Physicians give patients vitamin D while they are receiving dialysis to keep bone strong. Ironically, vitamin D also increases absorption of phosphorus, which, without functioning kidneys, begins to accumulate in the blood.
"In end-stage renal disease, we tend to see low calcium and high phosphorus," Huber said. The dysregulation somehow prompts the two to bind in the blood and 'basically make cement," Huber said. The material deposits in small blood vessels, valves and soft tissue, contributing to the vascular complications of life on dialysis.
"When we do X-rays of patients, their small vessels actually light up because of the calcium/phosphorus deposition," Huber said. With the calcium-phosphorus deposition, vessels quickly become stiff and narrowed, which leads to inadequate blood supply, contributing to tissue death, and paving the way for infection.
To try and balance things out, all dialysis patients take phosphorus binders before eating that grab excess phosphorus, found in high levels in animal protein and processed foods, so more will be eliminated from the gut and less absorbed into the blood. Dietitians help patients minimize phosphorus intake, and blood levels of phosphorus and calcium are regularly monitored, often as kidneys are failing and before dialysis has even begun.
However, physicians may need to be even more diligent and aggressive particularly in these high-risk populations, Huber said. This may include additional diet changes, taking more phosphorus binders, and more frequent dialysis. She notes that no prospective studies have measured the effectiveness of these current interventions.
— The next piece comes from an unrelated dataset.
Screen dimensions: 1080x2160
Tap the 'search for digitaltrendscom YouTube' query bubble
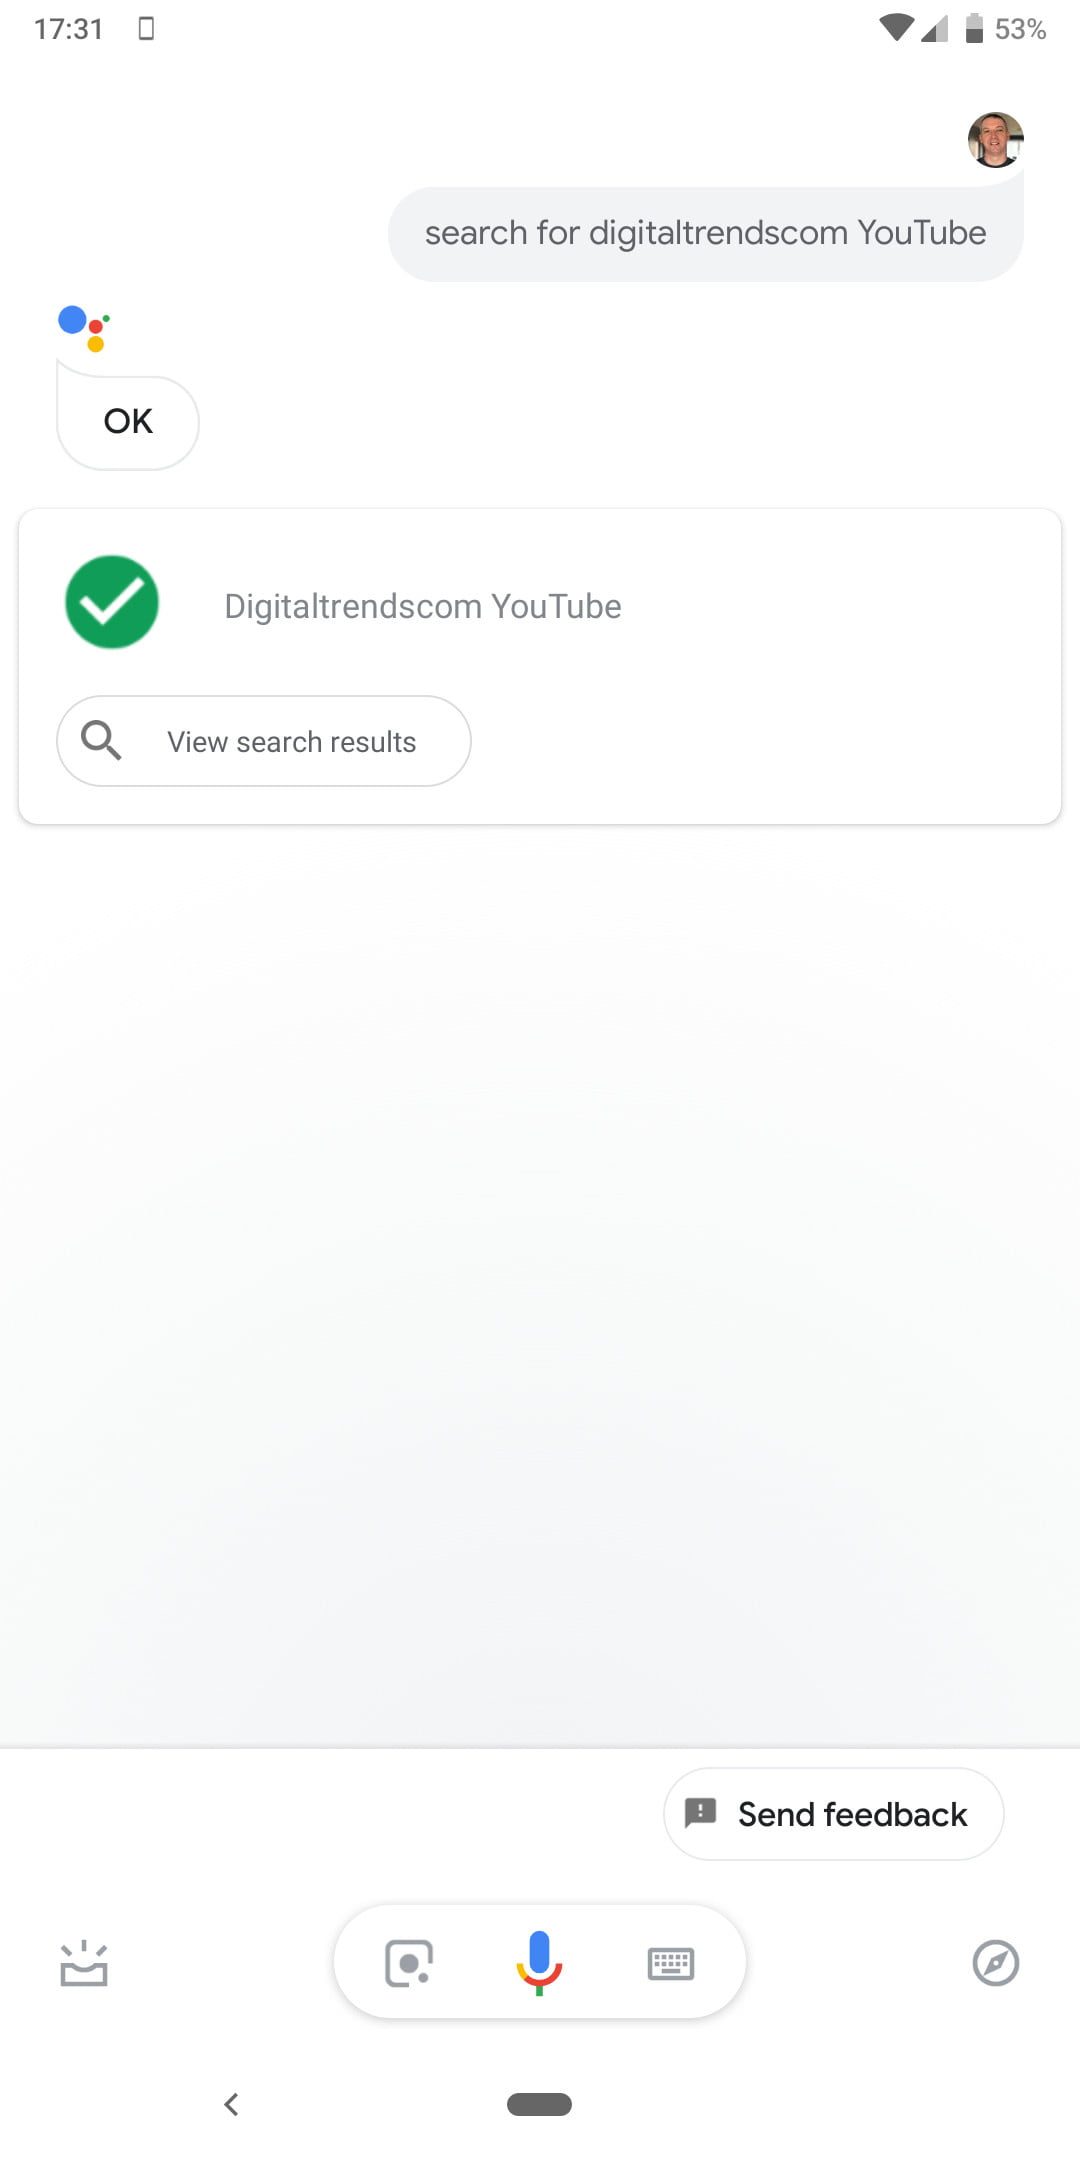pyautogui.click(x=705, y=234)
A specific diagnostic code for calciphylaxis - currently, it shares one with multiple other conditions resulting from calcium-phosphorus abnormalities - could ease future studies of this relatively small population of patients, Huber said. This could include examining more detailed clinical information that is currently housed at countless dialysis centers across the country.
Diabetes and hypertension are major causes of kidney failure, although Huber notes that many kidney failure patients are not obese.